Recently I decided to do some work on a sqlsnapshot utility and tried to figure out the best way to do a bulk update on the database.

Here are the test scripts I used to generate the SQL:

for i in {1..9000}; do echo "UPDATE test SET name = 'test$i' WHERE id = $i;"; done > update.sql
for i in {1..9000}; do echo "($i,'test$i'), "; done > replace.sql

SQL Schema:

CREATE TABLE `test` (
	`id` INT(10) NOT NULL AUTO_INCREMENT,
	`name` VARCHAR(50) NOT NULL DEFAULT 'None',
	PRIMARY KEY (`id`)
)
COLLATE='latin1_swedish_ci'
ENGINE=InnoDB;

System specs:

mysqld Ver 5.5.31-0ubuntu0.12.10.1 for debian-linux-gnu on i686 ((Ubuntu))
Ubuntu 12.10
Running on a VM in VMWare Player

First off: single SQL statements are bad.

For example:

UPDATE test SET name = 'test1' WHERE id = 1;
UPDATE test SET name = 'test2' WHERE id = 2;
UPDATE test SET name = 'test3' WHERE id = 3;
UPDATE test SET name = 'test4' WHERE id = 4;
UPDATE test SET name = 'test5' WHERE id = 5;
UPDATE test SET name = 'test6' WHERE id = 6;
UPDATE test SET name = 'test7' WHERE id = 7;
UPDATE test SET name = 'test8' WHERE id = 8;
UPDATE test SET name = 'test9' WHERE id = 9;
-- ...

This SQL should look like this:

REPLACE INTO test VALUES (1,'test1'),
(2,'test2'),
(3,'test3'),
(4,'test4'),
(5,'test5'),
(6,'test6'),
(7,'test7'),
(8,'test8'),
(9,'test9')
-- ....

On average the mass UPDATE took anywhere from 20-30 seconds to execute! The replace only took 0.30-0.12 seconds!

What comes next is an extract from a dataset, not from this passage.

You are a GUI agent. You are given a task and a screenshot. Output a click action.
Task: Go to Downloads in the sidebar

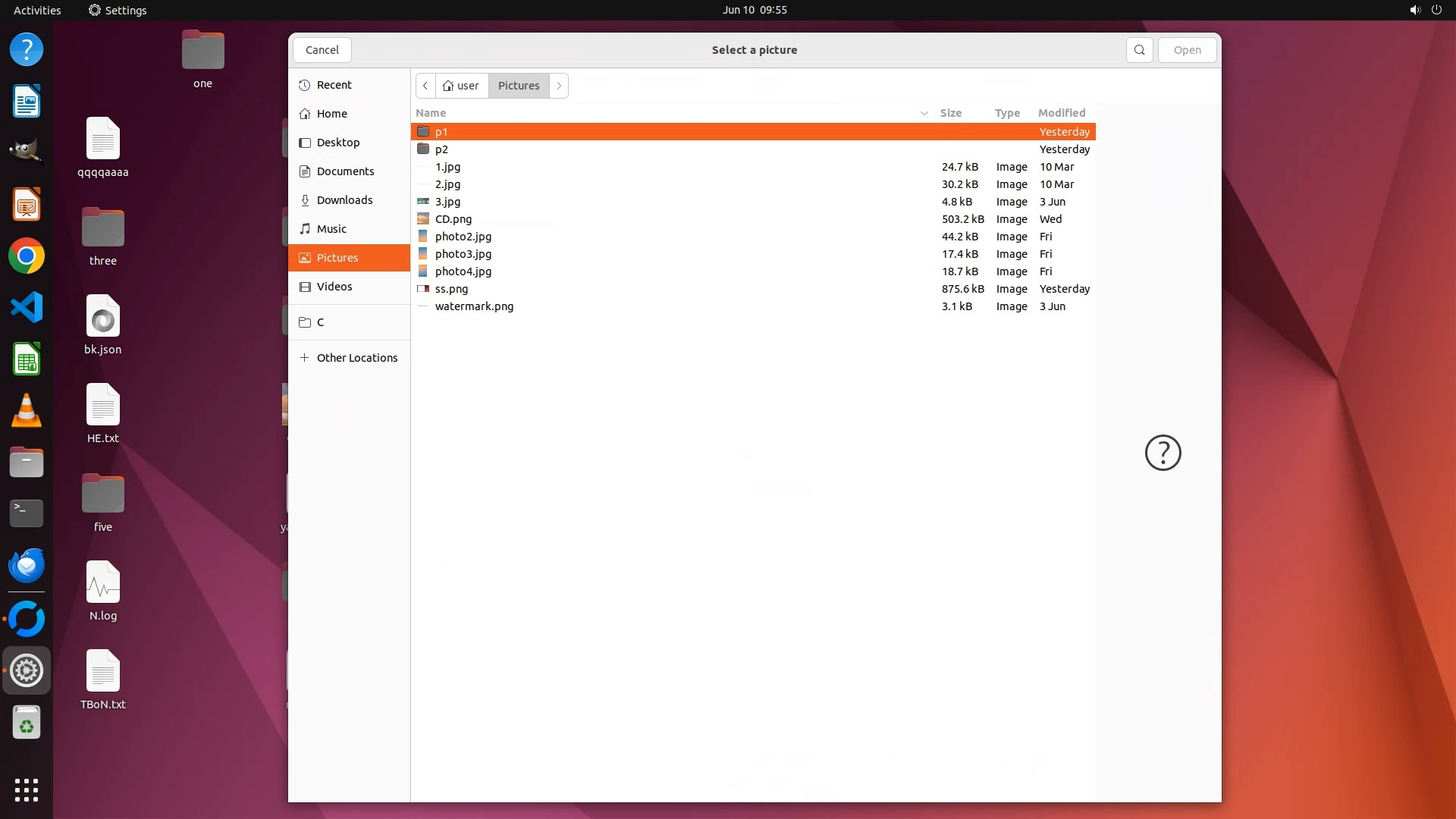pyautogui.click(x=344, y=200)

Now of course, different schemas may yield different results - but even the delete/insert was 0.20-0.12 seconds (ie DELETE FROM test, INSERT INTO...). From what I see it appears that MySQL doesn't wait for the user to stop entering SQL queries. There really wouldn't be a good way to detect this though, besides assuming that if a user hasn't entered a SQL statement for the past second to run the transaction.

Wait transactions....let's take a look at those. In transactions you can run a bunch of queries, and a SQL will run them in a shadow table, and when you tell the SQL engine "COMMIT" it will commit all of the queries you just made.

So I modified the update SQL script.

SET AUTOCOMMIT=0;
START TRANSACTION;
UPDATE test SET name = 'test1' WHERE id = 1;
UPDATE test SET name = 'test2' WHERE id = 2;
-- ...
COMMIT;

Running it now takes about 0.70 seconds instead of 20 seconds! What a difference. Adding transaction to the replace script turned it into a consistent 0.12 seconds. However, it didn't seem to do anything for deleting/inserting and inserting data.

Transactions are good for:

* UPDATES
* REPLACES

Transactions do no improve:

* DELETE/INSERT
* INSERT

And when you can use REPLACE over UPDATE.